Le Cnra pour la libération du marché de la Pub’
Le bouillon, la dépigmentation ou encore le charlatanisme passent mal aux medias. M. Touré a, à l’occasion, posé le problème des charlatans qui, d’après lui, sont des «dangers pour les sociétés». Cela à cause des medias qui leur ouvrent leurs canaux. M. Touré s’est, en outre, indigné que le Cnra ne puissent rien faire face aux annonceurs qui se tournent vers les réseaux d’affichage. Reprenant la parole, Babacar Touré pose le problème de la publicité des produits de dépigmentation, appelés le Xessal. D’après lui, la responsabilité des propriétaires d’organe est première. «Si vous ne lui permet pas d’accéder il n’y aura rien. Le canal est une propriété du peuple. C’est comme si les hommes et femmes de media se mettent en situation d’irresponsabilité, on ne sent pas qu’ils sont concernés», avise-t-il.

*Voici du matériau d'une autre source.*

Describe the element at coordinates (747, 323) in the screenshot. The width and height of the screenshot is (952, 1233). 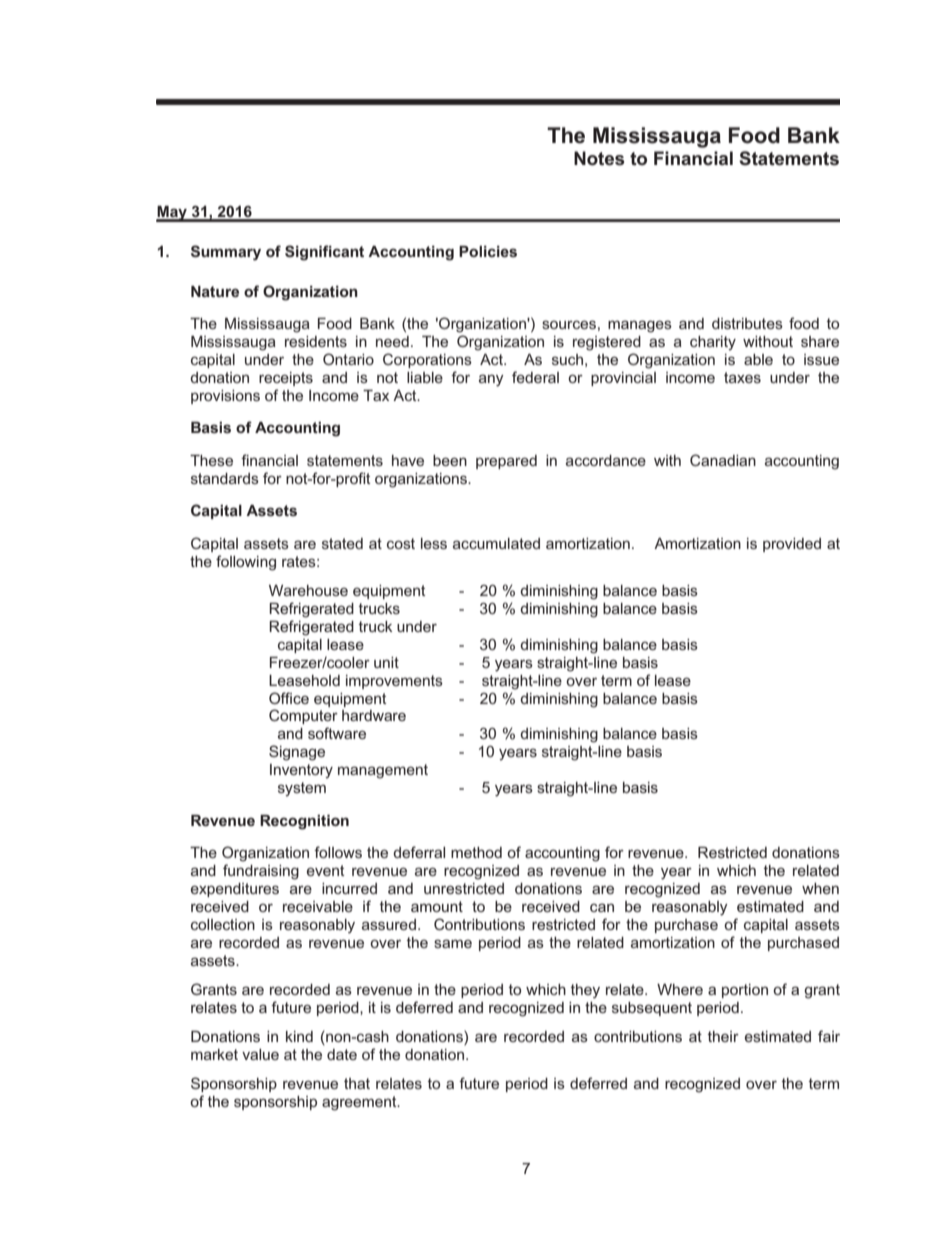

Sur un autre volet, M. Touré a plaidé pour la libéralisation du marché de la publicité au secteur prive. «Il y a un pourcentage qui est reliquataire. Cela permet de refléter la diversité. Le secteur privé pourra être plus dynamique. Seuls les bon resterons», dit-il. Dans la présentation de l’état des lieux du secteur de la publicité, l’expert en publicité Lamine Diakhaté et Meisssa Aw du cabinet Nexus Group sont revenus t sur leurs études portées sur 1200 individus et menées du 11 juillet au 4 novembre 2017. Les personnes interrogées ont mis à l’index la qualité des messages, l’absence de tarifs de base, les agents qui opèrent sans agréments, les contenus folkloriques, les jeux de hasards, le tabac, les guérisseurs, la dépigmentation. D’après les experts, Dakar Thiès, Mbour et Touba sont les zones ciblées. Sur la totale des sociétés de publicité comptées, 32 ne sont pas classées.
Emile DASYLVA
Babacar Touré, président du Cnra
MOUHAMADOU BADIANE, SG DE L’ASSOCIATION DES REGIES PUBLICITAIRES
«Ce qui se passe à Dakar est incroyable»
«Ce qu’on vit, c’est une absence de réglementation. Il y a des gens qui investissent. D’autres implantent des panneaux et payent comme ils veulent. La chaine de valeur a été beaucoup perturbée. Il y a tendance à internaliser la communication. Les entreprises préfèrent elles-mêmes faire leur propre plan de communication. Ce qui créé un désordre dans le secteur. Il faut réguler les conditions d’ouverture de ces agences. Il faut un régulateur dans cette chaine de valeurs. Les tarifs varient on ne sait pas sur quelle base. Il faut une harmonisation de ces tarifs. Aujourd’hui, chaque commune délivre des autorisations comme elle veut. L’implantation de panneaux et d’affiches publicitaires se fait de manière anarchique. Sur la Vdn, les supports sont devenus dangereux, ils ne respectent aucune règle. Aujourd’hui, il y a des annonceurs qui remplacent des régies. Ils viennent implanter les panneaux publicitaires illégalement alors que ce sont les régies qui payent des impôts et des salaires. En Côte d’Ivoire ou au Mali, on n’imagine même pas que quelqu’un puisse faire de la publicité sans avoir d’autorisation requise. Ici, à Dakar ce qu’on voit est déplorable. Ce qui se passe au Sénégal, c’est incroyable. Les députés ont du boulot. Si on ne fait rien, cela deviendrait de l’anarchie. Depuis 1984, il n’y a aucune loi. Il suffit juste qu’il y ait un décret d’application et le code est réglé. Ce qu’on vit, c’est une absence de réglementation. Vraiment, il est temps qu’on s’en occupe, c’est un problème. Il y a des jeunes qui travaillent, qui investissent et payent des salaires et des impôts. Il y a des gens qui ne sont pas des acteurs, ils sont amis ou parents du maire et font de l’anarchie. Il nous faut nous motiver au lieu de laisser les annonceurs se comporter comme un régis. Ce sont des problèmes qui sont là, nous le vivons tous les jours. On ne peut pas aller ailleurs, parce qu’on est Sénégalais, on travaille ici».